Dataset records
---*---

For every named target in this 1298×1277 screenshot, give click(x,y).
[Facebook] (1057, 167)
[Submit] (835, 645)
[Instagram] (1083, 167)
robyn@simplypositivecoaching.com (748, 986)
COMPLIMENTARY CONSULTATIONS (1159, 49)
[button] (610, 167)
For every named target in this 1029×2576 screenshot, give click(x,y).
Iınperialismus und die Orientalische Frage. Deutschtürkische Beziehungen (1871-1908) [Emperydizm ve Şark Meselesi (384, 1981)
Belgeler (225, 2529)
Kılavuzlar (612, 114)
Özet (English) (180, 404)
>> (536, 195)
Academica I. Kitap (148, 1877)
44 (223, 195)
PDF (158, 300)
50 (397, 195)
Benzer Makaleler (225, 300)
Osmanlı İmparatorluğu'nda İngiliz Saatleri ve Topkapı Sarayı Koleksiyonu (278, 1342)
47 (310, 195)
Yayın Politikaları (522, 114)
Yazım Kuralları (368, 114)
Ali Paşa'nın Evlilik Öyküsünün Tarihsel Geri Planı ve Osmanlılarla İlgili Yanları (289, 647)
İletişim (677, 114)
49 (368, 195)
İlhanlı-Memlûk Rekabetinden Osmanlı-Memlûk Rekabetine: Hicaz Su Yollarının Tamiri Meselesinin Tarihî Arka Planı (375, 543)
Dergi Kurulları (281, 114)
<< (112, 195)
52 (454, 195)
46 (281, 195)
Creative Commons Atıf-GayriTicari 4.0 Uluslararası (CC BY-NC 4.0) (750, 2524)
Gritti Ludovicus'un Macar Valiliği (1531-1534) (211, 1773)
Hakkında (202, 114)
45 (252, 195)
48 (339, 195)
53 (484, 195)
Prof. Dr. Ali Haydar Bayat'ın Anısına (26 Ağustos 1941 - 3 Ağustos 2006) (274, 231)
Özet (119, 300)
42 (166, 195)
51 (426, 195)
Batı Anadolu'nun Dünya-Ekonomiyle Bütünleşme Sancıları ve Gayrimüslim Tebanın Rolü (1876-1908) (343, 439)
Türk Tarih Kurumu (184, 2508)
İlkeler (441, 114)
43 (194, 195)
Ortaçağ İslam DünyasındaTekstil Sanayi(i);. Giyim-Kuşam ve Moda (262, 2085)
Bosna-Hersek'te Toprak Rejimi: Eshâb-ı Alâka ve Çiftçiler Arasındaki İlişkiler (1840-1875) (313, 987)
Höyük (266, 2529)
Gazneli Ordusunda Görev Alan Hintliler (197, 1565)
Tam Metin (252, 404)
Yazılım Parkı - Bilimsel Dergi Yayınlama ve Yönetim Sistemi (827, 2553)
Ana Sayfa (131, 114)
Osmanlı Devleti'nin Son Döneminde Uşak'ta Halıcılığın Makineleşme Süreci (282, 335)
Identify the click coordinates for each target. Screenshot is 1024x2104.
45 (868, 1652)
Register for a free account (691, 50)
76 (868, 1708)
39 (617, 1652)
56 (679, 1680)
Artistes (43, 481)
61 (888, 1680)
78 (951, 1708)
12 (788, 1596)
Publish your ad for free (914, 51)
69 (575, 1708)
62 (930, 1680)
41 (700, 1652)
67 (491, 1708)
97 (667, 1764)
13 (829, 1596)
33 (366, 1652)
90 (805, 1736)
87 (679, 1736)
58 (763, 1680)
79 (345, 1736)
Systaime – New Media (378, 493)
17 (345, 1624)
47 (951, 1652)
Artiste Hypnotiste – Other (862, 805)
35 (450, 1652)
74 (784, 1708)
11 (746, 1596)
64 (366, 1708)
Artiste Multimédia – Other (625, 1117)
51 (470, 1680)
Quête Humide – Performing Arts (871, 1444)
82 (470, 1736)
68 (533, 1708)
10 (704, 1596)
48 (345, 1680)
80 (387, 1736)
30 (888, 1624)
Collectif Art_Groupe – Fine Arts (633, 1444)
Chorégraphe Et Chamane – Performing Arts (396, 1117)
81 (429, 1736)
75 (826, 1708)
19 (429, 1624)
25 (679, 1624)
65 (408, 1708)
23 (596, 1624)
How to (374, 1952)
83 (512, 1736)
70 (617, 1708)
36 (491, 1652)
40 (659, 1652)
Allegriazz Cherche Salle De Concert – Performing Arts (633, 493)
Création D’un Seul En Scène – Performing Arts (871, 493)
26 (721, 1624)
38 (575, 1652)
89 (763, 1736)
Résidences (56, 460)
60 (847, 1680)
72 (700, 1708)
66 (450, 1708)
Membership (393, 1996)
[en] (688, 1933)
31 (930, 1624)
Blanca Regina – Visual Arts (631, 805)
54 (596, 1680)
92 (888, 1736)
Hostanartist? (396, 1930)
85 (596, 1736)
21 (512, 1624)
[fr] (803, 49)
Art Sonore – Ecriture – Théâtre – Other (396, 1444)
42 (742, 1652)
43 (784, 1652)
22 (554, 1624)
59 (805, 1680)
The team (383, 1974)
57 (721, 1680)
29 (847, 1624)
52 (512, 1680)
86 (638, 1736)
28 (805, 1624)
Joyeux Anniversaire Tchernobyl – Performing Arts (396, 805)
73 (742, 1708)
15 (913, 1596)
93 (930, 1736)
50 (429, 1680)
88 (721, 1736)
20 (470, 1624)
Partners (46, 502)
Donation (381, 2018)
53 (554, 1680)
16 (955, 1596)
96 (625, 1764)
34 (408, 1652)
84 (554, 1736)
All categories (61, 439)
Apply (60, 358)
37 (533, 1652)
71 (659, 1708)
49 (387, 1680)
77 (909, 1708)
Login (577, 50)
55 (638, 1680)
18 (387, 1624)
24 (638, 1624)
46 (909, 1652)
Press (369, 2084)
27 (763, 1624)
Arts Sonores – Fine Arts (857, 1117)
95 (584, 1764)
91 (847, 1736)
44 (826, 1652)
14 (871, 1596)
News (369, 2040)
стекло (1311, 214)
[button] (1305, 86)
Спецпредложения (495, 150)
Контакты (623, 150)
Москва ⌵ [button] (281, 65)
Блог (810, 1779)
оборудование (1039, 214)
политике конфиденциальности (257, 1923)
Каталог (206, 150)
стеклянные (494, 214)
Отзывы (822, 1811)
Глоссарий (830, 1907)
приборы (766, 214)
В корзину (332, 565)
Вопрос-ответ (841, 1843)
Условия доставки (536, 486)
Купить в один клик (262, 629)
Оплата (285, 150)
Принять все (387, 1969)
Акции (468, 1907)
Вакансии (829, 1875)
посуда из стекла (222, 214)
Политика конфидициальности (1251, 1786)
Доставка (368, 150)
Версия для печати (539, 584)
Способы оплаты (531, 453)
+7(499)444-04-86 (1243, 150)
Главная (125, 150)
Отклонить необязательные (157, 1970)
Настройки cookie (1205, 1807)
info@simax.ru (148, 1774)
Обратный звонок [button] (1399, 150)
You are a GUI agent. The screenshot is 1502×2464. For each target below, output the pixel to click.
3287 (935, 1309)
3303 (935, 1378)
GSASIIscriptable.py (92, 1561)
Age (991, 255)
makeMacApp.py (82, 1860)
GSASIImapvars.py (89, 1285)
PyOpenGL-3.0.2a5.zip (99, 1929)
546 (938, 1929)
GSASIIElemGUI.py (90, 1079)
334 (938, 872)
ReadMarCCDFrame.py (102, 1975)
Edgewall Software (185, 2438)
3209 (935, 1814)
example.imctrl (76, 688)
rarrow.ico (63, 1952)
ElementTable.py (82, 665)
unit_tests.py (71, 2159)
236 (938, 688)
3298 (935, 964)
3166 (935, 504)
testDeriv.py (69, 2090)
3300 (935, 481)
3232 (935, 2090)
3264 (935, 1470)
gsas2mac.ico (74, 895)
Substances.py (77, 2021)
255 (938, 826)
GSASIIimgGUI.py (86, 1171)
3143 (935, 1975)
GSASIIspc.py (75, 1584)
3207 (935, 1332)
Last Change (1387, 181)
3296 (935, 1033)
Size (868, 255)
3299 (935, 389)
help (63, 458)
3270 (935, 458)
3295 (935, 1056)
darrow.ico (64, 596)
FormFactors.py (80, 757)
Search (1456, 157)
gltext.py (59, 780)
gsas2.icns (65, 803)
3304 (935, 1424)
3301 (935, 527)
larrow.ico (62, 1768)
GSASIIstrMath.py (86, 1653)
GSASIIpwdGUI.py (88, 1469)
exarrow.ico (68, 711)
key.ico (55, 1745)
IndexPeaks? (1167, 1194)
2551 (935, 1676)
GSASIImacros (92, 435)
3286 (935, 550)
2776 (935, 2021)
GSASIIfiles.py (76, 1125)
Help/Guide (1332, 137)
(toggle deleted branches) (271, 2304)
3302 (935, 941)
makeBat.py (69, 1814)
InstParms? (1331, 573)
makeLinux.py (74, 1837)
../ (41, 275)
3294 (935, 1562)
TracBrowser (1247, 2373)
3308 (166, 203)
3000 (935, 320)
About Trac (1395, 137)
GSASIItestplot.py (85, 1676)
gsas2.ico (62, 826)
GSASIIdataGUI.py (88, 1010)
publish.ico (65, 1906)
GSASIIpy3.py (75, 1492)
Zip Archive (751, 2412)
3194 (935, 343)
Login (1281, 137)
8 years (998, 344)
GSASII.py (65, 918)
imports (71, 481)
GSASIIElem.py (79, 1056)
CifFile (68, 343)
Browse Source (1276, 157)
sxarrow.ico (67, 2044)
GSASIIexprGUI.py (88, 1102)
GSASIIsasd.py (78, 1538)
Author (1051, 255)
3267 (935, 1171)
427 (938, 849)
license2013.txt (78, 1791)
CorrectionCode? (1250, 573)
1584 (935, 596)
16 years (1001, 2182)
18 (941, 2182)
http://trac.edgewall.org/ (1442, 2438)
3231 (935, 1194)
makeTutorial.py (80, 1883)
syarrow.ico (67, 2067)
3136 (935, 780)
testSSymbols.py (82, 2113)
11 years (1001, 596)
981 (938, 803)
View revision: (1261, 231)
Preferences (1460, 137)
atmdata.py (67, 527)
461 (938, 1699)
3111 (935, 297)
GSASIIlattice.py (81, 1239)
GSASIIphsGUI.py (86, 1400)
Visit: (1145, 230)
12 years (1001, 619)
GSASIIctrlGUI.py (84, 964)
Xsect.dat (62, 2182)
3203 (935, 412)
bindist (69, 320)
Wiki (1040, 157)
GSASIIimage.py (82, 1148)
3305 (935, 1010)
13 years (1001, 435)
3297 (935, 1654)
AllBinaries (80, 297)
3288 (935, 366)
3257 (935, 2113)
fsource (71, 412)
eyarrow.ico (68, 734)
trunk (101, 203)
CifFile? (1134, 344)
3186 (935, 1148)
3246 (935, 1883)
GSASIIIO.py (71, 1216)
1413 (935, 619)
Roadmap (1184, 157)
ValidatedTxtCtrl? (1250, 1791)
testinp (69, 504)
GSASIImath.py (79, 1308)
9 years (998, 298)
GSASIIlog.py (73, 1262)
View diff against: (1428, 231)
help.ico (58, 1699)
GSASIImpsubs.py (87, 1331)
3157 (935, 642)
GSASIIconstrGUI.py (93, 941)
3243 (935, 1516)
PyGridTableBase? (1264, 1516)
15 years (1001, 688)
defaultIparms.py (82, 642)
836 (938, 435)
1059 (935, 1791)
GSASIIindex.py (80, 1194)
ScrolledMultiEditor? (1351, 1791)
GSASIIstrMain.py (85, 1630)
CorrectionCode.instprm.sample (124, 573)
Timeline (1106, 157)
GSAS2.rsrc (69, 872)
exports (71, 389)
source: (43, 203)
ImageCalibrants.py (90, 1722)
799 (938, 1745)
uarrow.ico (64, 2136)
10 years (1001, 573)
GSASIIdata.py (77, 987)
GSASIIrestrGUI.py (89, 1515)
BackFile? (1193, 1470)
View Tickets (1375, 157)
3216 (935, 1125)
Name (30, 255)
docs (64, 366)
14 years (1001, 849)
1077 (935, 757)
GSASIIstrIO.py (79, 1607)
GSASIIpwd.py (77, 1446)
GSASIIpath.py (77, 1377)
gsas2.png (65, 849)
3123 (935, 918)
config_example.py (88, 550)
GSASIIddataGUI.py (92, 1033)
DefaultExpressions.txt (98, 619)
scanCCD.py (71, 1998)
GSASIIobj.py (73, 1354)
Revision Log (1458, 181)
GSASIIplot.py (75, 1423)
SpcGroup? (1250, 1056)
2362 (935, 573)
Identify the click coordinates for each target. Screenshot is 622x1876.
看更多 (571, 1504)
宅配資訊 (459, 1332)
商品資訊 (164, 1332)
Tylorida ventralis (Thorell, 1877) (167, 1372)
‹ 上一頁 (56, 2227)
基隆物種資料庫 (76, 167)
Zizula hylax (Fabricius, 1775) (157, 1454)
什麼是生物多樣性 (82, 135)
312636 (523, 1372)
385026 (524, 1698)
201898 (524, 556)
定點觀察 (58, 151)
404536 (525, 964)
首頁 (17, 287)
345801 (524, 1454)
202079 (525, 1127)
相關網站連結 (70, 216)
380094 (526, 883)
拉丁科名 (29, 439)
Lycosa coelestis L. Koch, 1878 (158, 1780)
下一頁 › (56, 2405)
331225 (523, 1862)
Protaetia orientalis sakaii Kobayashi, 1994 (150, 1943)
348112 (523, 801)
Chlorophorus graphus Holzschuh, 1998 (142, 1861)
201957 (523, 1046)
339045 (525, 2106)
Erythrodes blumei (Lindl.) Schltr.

---*---

EXERCISE REQUIREMENTS: Lay out the listing lines from the one containing "Benzer Makaleler (225, 300)" through the one containing "Dergi Kurulları (281, 114)", inclusive, as a numbered list, leaving out any blank lines.

FINISHED ANSWER:
1. Benzer Makaleler (225, 300)
2. Osmanlı İmparatorluğu'nda İngiliz Saatleri ve Topkapı Sarayı Koleksiyonu (278, 1342)
3. 47 (310, 195)
4. Yayın Politikaları (522, 114)
5. Yazım Kuralları (368, 114)
6. Ali Paşa'nın Evlilik Öyküsünün Tarihsel Geri Planı ve Osmanlılarla İlgili Yanları (289, 647)
7. İletişim (677, 114)
8. 49 (368, 195)
9. İlhanlı-Memlûk Rekabetinden Osmanlı-Memlûk Rekabetine: Hicaz Su Yollarının Tamiri Meselesinin Tarihî Arka Planı (375, 543)
10. Dergi Kurulları (281, 114)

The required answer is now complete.